[Excerpted records]:
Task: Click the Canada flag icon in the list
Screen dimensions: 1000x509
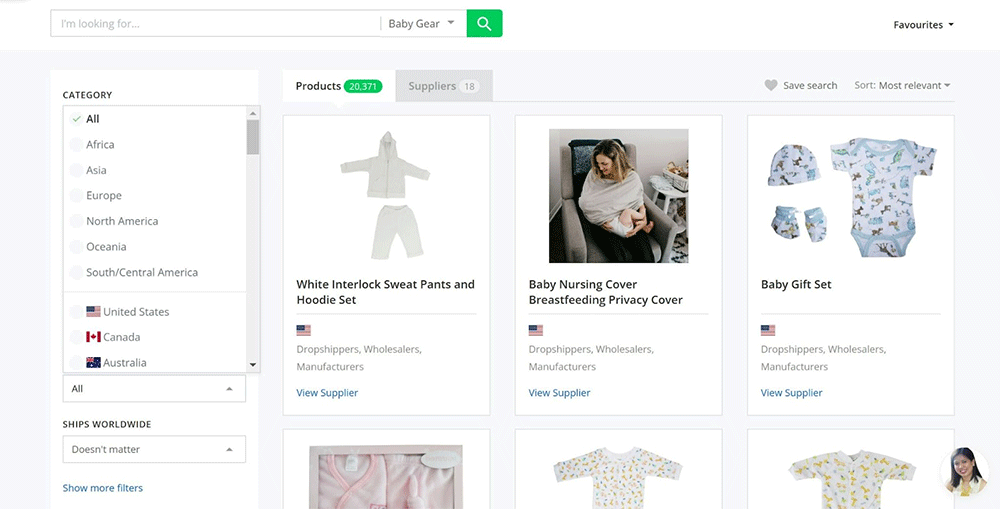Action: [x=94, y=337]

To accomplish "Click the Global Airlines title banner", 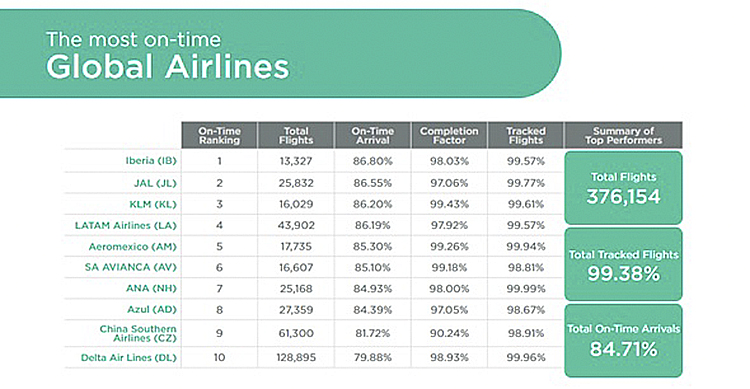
...
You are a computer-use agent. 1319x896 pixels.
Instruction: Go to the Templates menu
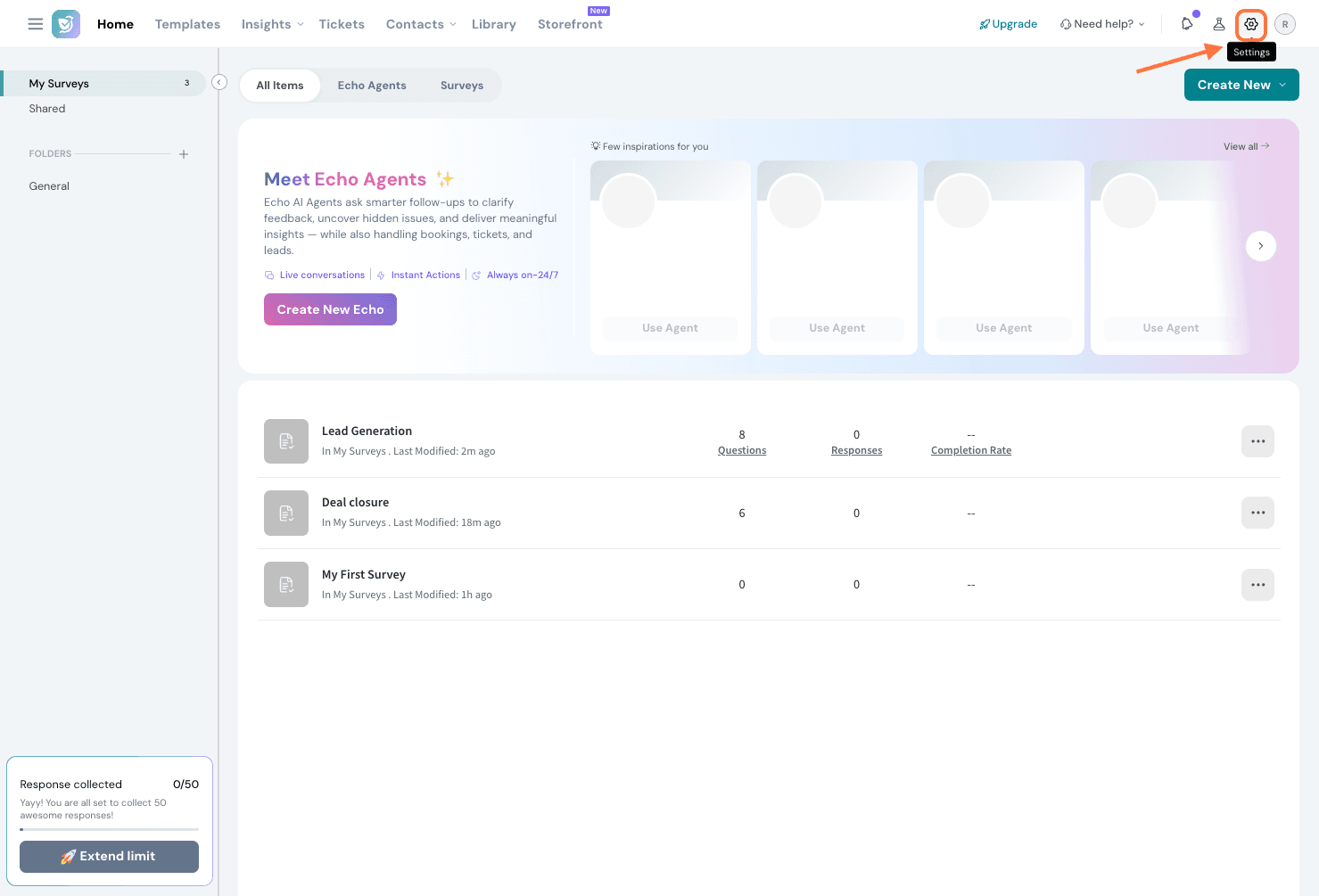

[Your goal]:
Beginning with the line above that has "Screen dimensions: 1000x509" and going on through the line that has "the Global Airlines", retype every line exactly and add nothing else; drop the pictures.

[Solution]:
Screen dimensions: 1000x509
Action: [x=94, y=337]

To accomplish "Click the Global Airlines title banner", 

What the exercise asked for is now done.